An old work friend was walking by the oranges, when I called his name to say hello. He and I used to run every Tuesday together on the trail (before I knew any women who would were runners) -- we ran through the seasons, hot sticky summer, the snow and ice of winter, four miles every Tuesday. Even though he's about 13 years older than me, and was a ph.d. student in educational and counseling psychology, I ended up being his listener for the many woes he experienced in life. He was a fellow post-Ozarkian which also snagged me a bit (besides the compatible pace and the occasional bluebird sightings we'd experience).

However, after a while (a year or two), the sameness of the woebegone issues began to be wearying, and I purposefully began to distance myself. I'm a fairly optomistic person, a believer in change, a hoper, and when I'd offer that to him, he would Eyore it away, only to return to his lament (Puddleglum is the corresponding character in The Chronicles of Narnia; I think there's some also in "The Inferno", swirling around a core of hell, always rejecting goodness just for the sake of rejecting it). It was sad and frustrating at the same time.

So there in the produce aisle, five years later, he appeared, and we talked for about an hour by those potatoes that I still need.

His lament began to pour fourth again, so readily, hardly anything had changed; however, this guy is in real straits with his profession (no job) and says he's extremely depressed. Not much had changed really. I began to feel the compassion well up inside of me again. And, began to tell him the journey of my faith which accelerated after the time of our running together. I told him the story of God returning me, how faith strengthens me, how it could him, how he could face his older age (56 now) with hope and comfort. He listened, said his faith is gone, commented that he did need a shift. We exchanged e-mails again, and I walked away.

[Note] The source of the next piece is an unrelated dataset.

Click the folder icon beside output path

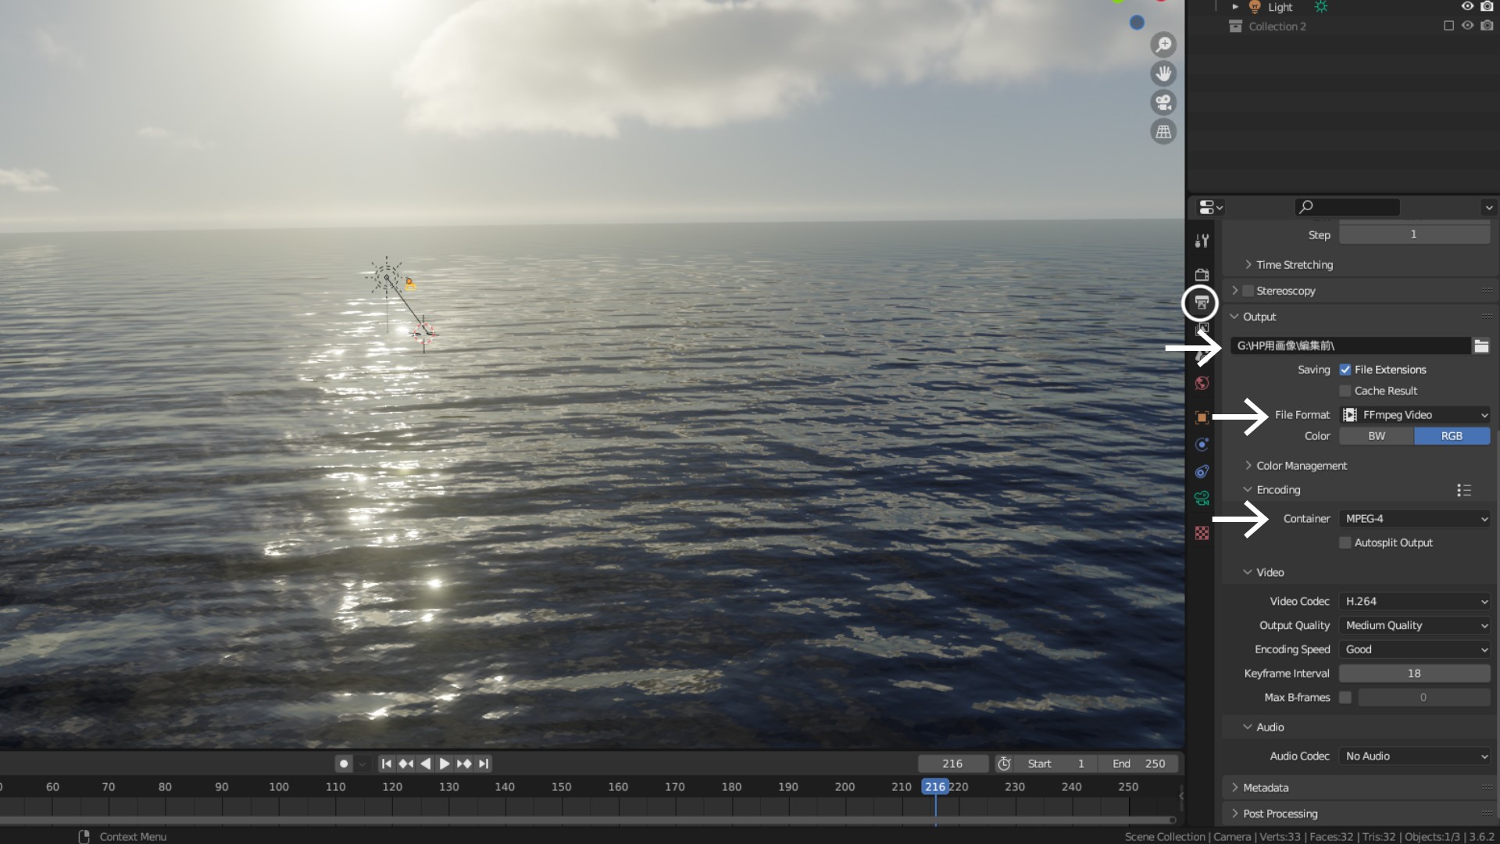click(x=1481, y=346)
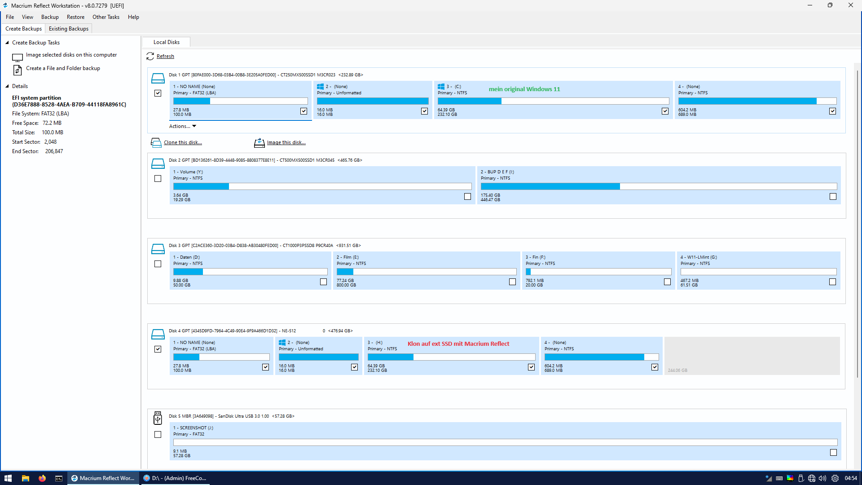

I felt that typical heady, humble rush of hope that happens when I tell someone how lifechanging God can be based upon my own story. Then somewhere in the dairy department, I reminded myself how unlikely it would be for this guy to change. He, in some ways, had already hardwired himself into a certain mode of being, and I knew it too well.

Nonetheless, God does erode, doesn't he?, the walls of soul and heart brick that people construct? I pray for my friend that he can experience the joy, comfort, peace that comes through the belief of Christ. Perhaps there'll be a positive outcome despite the forgotten potatoes.

Wednesday, March 01, 2006

Five (okay, seven) Little Things that Bring Me Satisfaction or Pleasure

Per Cindy's prompting at Quotidian Light, I've been motivated to post again, after a break in which I've had to focus all of my attention on being a mother. So, here goes!

1. My son's laugh because it comes from his toes and spreads out like rays.

2. Hearing the birds sing on warm winter days like today.

3. Watching my husband's smiling face as he watches one of his favorites: "The Andy Griffith Show."

4. Silence, silence, silence

5. Getting an instant facial steam when I drain freshly boiled pasta in a colander.

6. Rolling down the windows to breathe in the country air as we first arrive and drive down the lane that leads to my parents' tucked away farmhouse way out in the hills.

7. Seeing two women walking and chatting like crazy on the trail or the street.